* Énoncé A *
Recopiez mot pour mot le passage de l'extrait sur les Landes de Gascogne compris entre « Mais l’intérieur des » et « podzolisation des sables. », bornes incluses.
* Énoncé B *
Prolongez le texte sur les Landes de Gascogne au-delà de sa dernière phrase.

* Extrait *
##############################

Les Landes de Gascogne ne comportaient jusqu’à la fin du XVIIIe siècle qu’une seule forêt naturelle de quelque importance, celle des dunes anciennes fixées de l’intérieur du littoral, la vieille forêt de pins maritimes.

Le reboisement des dunes littorales

Les premiers efforts de reboisement se manifestèrent sur les dunes littorales vives, où Brémontier, ingénieur des Ponts et Chaussées à Bordeaux de 1766 à 1802, mit au point, à partir de 1790, la technique de fixation du sable vif par des semis de pins dans des fascines de gourbets (Ammophilia arenaria) à racines profondes, et obtint en 1801 un décret du gouvernement consulaire ordonnant le boisement de tout ce rivage. Ce fut la nouvelle forêt.

La Lande humide et pauvre

Mais l’intérieur des Landes, grande plaine de sables du Quaternaire supérieur provenant de la plate-forme littorale qui, poussés par les grands vents d’Ouest, avaient fossilisé et obturé un réseau hydrographique déjà indigent, restait le domaine à peu près exclusif d’un endoréisme humide, à niveau de base constitué à quelques dizaines de centimètres de profondeur par un horizon d’enrichissement imperméable de grès ferrugineux, l’alios, produit de la podzolisation des sables.
Cette vaste région était jusqu’au milieu du XIXe siècle un pays désolé. On connaît l’image des bergers sur les échasses : « en hiver, les eaux s’étalaient en marécages ; en été, la lande devenait un désert sec où régnait la fièvre ».
Au XVIIIème et dans la première moitié du XIXe siècle, les rares terres de culture se localisaient autour des villages bâtis sur les versants des vallées, seuls à être à peu près convenablement drainés, avec des noyaux de culture permanente associant du seigle d’hiver, cultivé sur billons à l’abri de l’eau, et du millet d’été entre les billons. La lande, totalement recouverte par les eaux et à peu près inaccessible en hiver, était parcourue en été, après l’incendie de la végétation naturelle fournissant des composts organiques pour l’engraissement des terres cultivées, et à la faveur de la baisse du niveau des eaux, par des troupeaux de moutons, appartenant aux notables de villages et conduits par des bergers spécialisés montés sur de grandes échasses.
Des essais de cultures et d’élevages coloniaux, furent entrepris à la demande de Napoléon 1er : on tenta ainsi vainement les cultures de l’arachide et du cotonnier, et l’introduction des buffles en 1806.

##############################

* Extrait de données *
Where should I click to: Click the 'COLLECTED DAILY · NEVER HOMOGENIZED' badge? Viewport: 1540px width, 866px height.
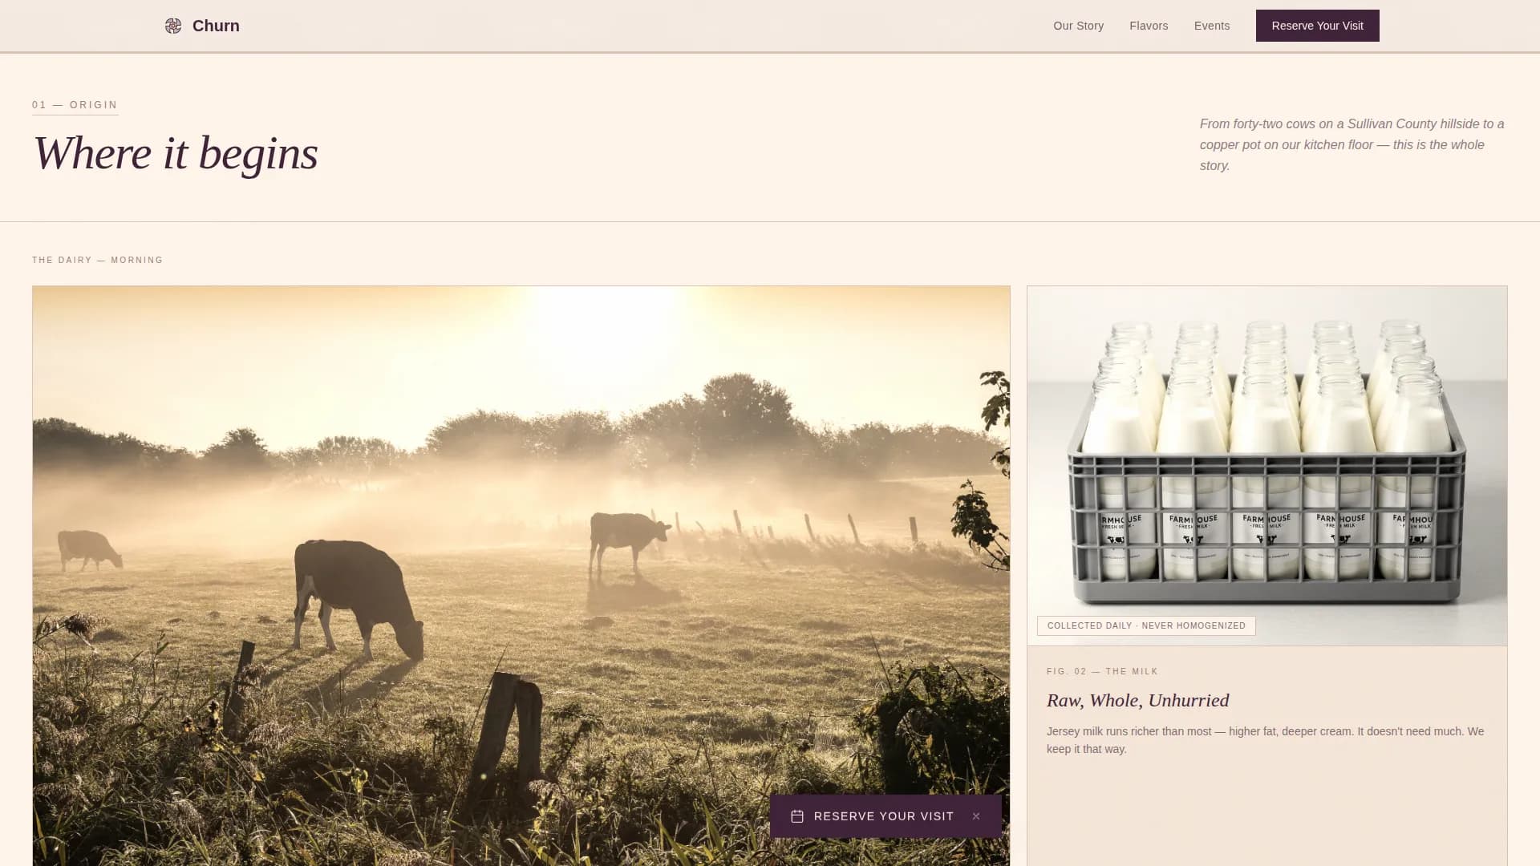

##############################

* Réponse A *
Mais l’intérieur des Landes, grande plaine de sables du Quaternaire supérieur provenant de la plate-forme littorale qui, poussés par les grands vents d’Ouest, avaient fossilisé et obturé un réseau hydrographique déjà indigent, restait le domaine à peu près exclusif d’un endoréisme humide, à niveau de base constitué à quelques dizaines de centimètres de profondeur par un horizon d’enrichissement imperméable de grès ferrugineux, l’alios, produit de la podzolisation des sables.

* Réponse B *
La percée des nouvelles voies

La circulation restait extrêmement difficile. L’absence de matériaux d’empierrement, en ce pays sableux, réduisait les routes terrestres à de simples pistes, inondables pendant l’hiver. Les pèlerins de Saint-Jacques-de-Compostelle traversaient le pays, mais non sans peine : « Quand nous fûmes dedans les Landes, Bien étonnés, Nous avions de l’eau jusqu’à mi-jambe De tous côtés ».
Cette circulation d’une extrême lenteur paralysait tout essor économique. La circulation n’empruntait réellement que l’itinéraire dit des Petites Landes, qui reliait la ceinture des agglomérations entourant la Grande Lande : Langon, Bazas, Roquefort, Mont-de-Marsan, Tarbes, Dax. Dans la première moitié du XIXe siècle, on chercha en vain des solutions dans les directions les plus diverses : projets de canaux de Bordeaux à la Midouze, de la Garonne à la Douze par la Baïse et la Gélise ; projet très sérieux d’acclimatement de chameaux dans la Grande Lande. Le conseil d’arrondissement de Bordeaux sollicitait le 26 juin 1833 l’établissement d’un haras de « chameaux de la grande espèce », et un petit convoi de cinq dromadaires arriva effectivement en 1836 à Mont-de-Marsan, pour être confié au juge de paix de Pissos !
Les travaux du chemin de fer de Bordeaux à Bayonne jouèrent un rôle décisif : ligne de Bordeaux à Dax en 1854 et à Bayonne en 1855, avec embranchement de Morcenx à Mont-de-Marsan et Tarbes en 1859, complété à partir de 1875-1880 par des voies d’intérêt local, ce qui permit la vente des produits au-dehors. C’était l’idée du financier Pereire : donner au pays un axe de circulation. On creusa, dès 1841, des fossés latéraux, pour évacuer l’eau vers les étangs du littoral. On construisit aussi des routes affluentes au rail (exemple vanté par la suite d’association Les progrès techniques du rail et de la route), flanquées de fossés. Ce principe pouvait être appliqué à l’ensemble du pays. Comme l’avait montré l’ingénieur Chambrelant, ces fossés ou « crastes » devaient être plus profonds que la croûte souterraine (ou « alios ») qui retenait l’eau.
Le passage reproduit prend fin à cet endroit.